UCC’s Limited Lactis” iGEM team pictured with Dr. Mark Tangney, Cork Cancer Research Centre (front, second left); Brandon Malone, iGEM Team Leader, School of Pharmacy (centre) and Dr Cormac Gahan, APC Microbiome Institute, School of Pharmacy and School of Microbiology. Photo: Tomas Tyner, UCC.
UCC’s Limited Lactis” iGEM team pictured with Dr. Mark Tangney, Cork Cancer Research Centre (front, second left); Brandon Malone, iGEM Team Leader, School of Pharmacy (centre) and Dr Cormac Gahan, APC Microbiome Institute, School of Pharmacy and School of Microbiology. Photo: Tomas Tyner, UCC.

UCC’s Limited Lactis team was awarded a gold medal recently at the iGEM (international Genetically Engineered Machine) competition in Boston.

More than 600 teams from top universities across the globe, including MIT, Harvard, Stanford, Cambridge and Oxford took part in the competition, which is held up as the gold standard for ‘research-led education’.

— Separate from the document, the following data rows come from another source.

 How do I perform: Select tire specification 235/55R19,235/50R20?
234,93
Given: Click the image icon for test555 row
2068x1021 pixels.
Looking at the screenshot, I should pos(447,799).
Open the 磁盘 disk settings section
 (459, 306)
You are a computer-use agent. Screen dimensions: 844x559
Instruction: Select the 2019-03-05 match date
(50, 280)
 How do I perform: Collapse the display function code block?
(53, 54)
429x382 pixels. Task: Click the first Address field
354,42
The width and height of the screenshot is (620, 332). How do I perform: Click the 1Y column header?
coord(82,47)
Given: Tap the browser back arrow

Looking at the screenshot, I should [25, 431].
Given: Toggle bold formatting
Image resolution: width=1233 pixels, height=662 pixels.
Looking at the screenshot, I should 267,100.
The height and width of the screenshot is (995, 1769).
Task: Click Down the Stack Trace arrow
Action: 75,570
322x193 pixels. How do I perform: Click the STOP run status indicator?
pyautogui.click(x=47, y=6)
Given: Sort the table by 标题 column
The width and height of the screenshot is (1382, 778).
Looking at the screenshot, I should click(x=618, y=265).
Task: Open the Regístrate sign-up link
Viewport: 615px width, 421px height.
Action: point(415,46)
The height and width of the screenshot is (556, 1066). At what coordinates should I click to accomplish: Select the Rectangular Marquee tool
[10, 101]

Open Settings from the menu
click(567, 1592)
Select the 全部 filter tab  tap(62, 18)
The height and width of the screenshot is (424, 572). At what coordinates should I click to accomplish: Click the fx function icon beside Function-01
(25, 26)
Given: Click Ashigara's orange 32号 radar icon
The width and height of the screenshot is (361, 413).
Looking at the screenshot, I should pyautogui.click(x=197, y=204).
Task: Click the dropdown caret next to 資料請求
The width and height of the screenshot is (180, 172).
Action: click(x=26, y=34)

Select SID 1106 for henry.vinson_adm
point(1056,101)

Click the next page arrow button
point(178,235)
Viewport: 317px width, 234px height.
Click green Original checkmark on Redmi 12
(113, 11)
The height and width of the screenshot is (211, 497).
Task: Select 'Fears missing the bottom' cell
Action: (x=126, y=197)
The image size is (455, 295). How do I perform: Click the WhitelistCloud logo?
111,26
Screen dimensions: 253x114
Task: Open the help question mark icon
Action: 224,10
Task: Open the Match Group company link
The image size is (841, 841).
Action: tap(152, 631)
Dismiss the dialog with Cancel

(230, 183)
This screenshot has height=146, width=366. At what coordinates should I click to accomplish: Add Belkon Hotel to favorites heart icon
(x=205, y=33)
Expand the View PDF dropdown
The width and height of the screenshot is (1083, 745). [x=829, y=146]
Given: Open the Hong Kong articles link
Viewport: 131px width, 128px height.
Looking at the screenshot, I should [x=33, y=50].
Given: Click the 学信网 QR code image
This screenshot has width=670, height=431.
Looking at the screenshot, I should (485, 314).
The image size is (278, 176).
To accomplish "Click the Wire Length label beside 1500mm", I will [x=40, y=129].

The Cork team, the only Irish entrants in the competition, used the bacterium Lactococcus lactis, a generally recognised as safe (GRAS) bacterium, commonly used in food production, to develop a potential new vaccine against Leishmaniasis, a neglected tropical disease which is increasing in geographical distribution, and also cancer.

Synthetic Biology is a burgeoning approach to designing and making novel products from biology, which is revolutionising what is possible in tackling world needs in health, energy, food and beyond.

Leishmaniasis affects some of the world’s poorest people and is associated with malnutrition, population displacement, poor housing, a weak immune system and lack of financial resources. An estimated 900,000–1.3 million new cases and 20,000-30,000 deaths occur annually. Leishmaniasis is linked to environmental changes such as deforestation, building of dams, irrigation schemes, and urbanisation.

The UCC team worked voluntarily, both in the laboratory and beyond, engaging with people in disease-affected regions such as Honduras, where diseases like Leishmaniasis is a serious problem. Team instructor, Yensi Flores, a PhD candidate at the Cork Cancer Research Centre and APC Microbiome Institute, travelled to Honduras to gain an insight into the realities of developing a suitable treatment for Leishmaniasis. She connected the team with various stakeholders on the ground. The team also engaged in significant outreach work, teaching Cork school pupils about synthetic biology and conducting charity fundraising activities.

The team, which was comprised of students from UCC Pharmacy, Medicine, Genetics, and BioMedical Science andhosted by the APC Microbiome Institute, Cork Cancer Research Centre and the School of Biochemistry, received financial support from the APC Microbiome Institute, Breakthrough Cancer Research, UCC College of Medicine & Health, Fyffes, the EU, Janssen and Eli Lilly.

“I was blown away with how much was achieved in such a short time by undergraduate students, and how sophisticated the resulting technology is, all due to the enthusiasm of the students and the power of Synthetic Biology,” said Mark Tangney PhD MBA, Cork Cancer Research Centre & APC Microbiome Institute, UCC.